High levels of PlGF can result in tumour progression through autocrine or paracrine mechanisms. PlGF can be produced not only by tumour cells but also by cells of the tumour stroma (39). Indeed, in a murine in vivo model, the increased plasma levels of PlGF in response to an anti-angiogenic therapy were shown to derive from the host tissues and not from the tumour itself (40). Moreover, using human melanoma cell lines secreting both VEGF and PlGF, we found that treatment with bevacizumab did not cause any modulation of PlGF release in the culture supernatants (data not shown). Therefore, in patients treated with an anti-VEGF-A therapy high plasma levels of PlGF, produced by the tumour or by the stroma, can favour melanoma spreading as long as cancer cells express a significant amount of NRP-1, even in the absence of VEGFR-1.
Considerable experimental evidence allows hypothesizing a potential role for PlGF or NRP-1 as therapeutic targets. Differently from VEGF-A, PlGF plays a marginal role in physiological conditions in adults, but is involved in the induction of the angiogenic switch in pathological conditions, in the mobilization of hematopoietic precursor stem cells from the bone marrow and in the growth and migration of cancer cells (41). Moreover, in preclinical animal models monoclonal antibodies specific for PlGF inhibit the growth and metastasis in different types of tumours and increase the efficacy of chemotherapy without causing significant side effects (4,6,41).
Concerning NRP-1 as therapeutic target, this receptor is expressed in endothelial, highly aggressive melanoma and immune cells and, therefore, is involved in all the biological processes crucial for melanoma progression: angiogenesis, vasculogenic mimicry and tumour evasion from the control of the immune system. Moreover, a high-affinity monoclonal antibody targeting NRP-1 has been shown to inhibit migration of human endothelial cells and tumor formation in animal models (42,43).

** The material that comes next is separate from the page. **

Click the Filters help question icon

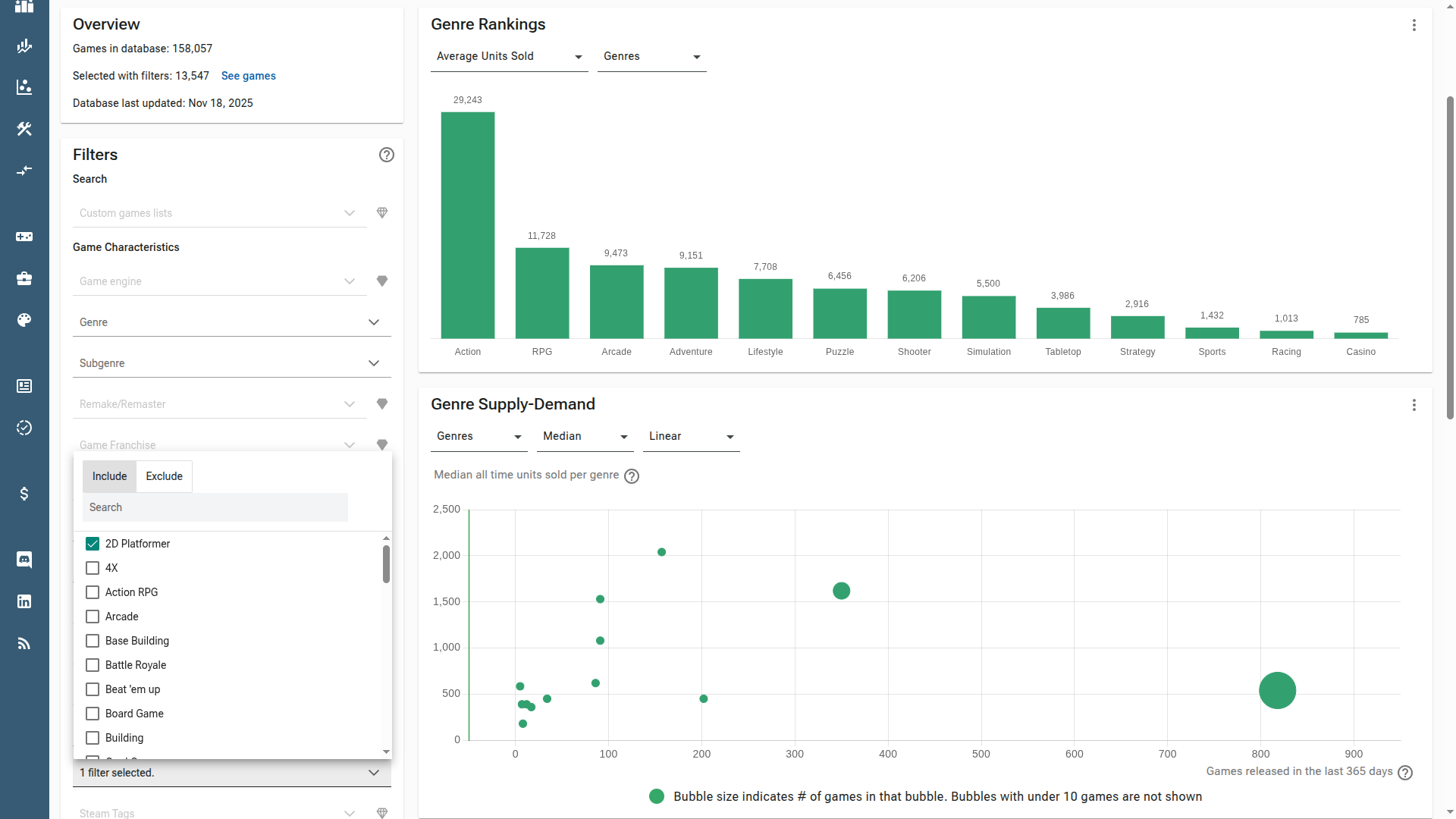click(387, 155)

It also inhibited breast cancer cell proliferation and enhanced chemosensitivity of human non-small cell lung, kidney, prostate cancer and other carcinoma cells, by interfering with integrin-dependent survival pathways (44–46). Thus, the targeting of NRP-1 seems to be a valuable strategy for combination therapies, including anti-angiogenic agents, as reviewed (47).

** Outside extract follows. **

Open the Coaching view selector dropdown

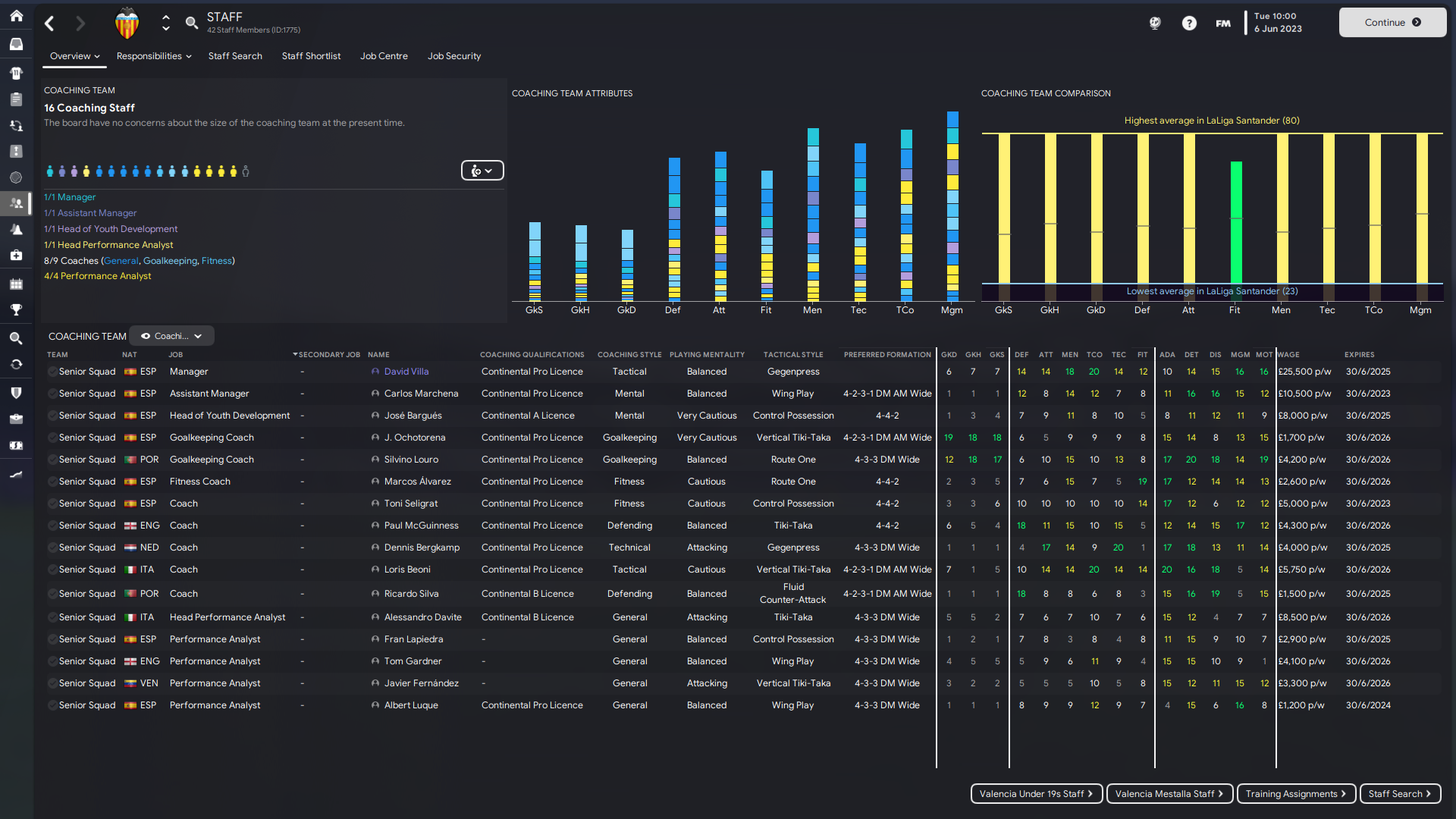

In conclusion, in this study we have shown that PlGF promotes ECM invasiveness and vasculogenic mimicry of melanoma cells, and that these functions are principally mediated by PlGF activation of NRP-1. Moreover, we found that the plasma levels of PlGF in melanoma patients are higher than in healthy donors, and that these levels tend to further increase in the course of a bevacizumab-containing chemotherapy regimen. PlGF production and NRP-1 expression may, therefore, increase tumour aggressiveness and contribute to melanoma escape from anti-VEGF-A therapies. Thus, the blockade of PlGF interaction with its receptors, VEGFR-1 and, more importantly, NRP-1, represents a therapeutic strategy that may enhance the efficacy or counteract resistance to inhibitors of VEGF-A mediated pathways.
Acknowledgements
This study was supported by the Italian Ministry of Health and in part by the ‘Associazione Italiana per la Ricerca sul Cancro’ (AIRC) to GG (AIRC 2013 IG 14042).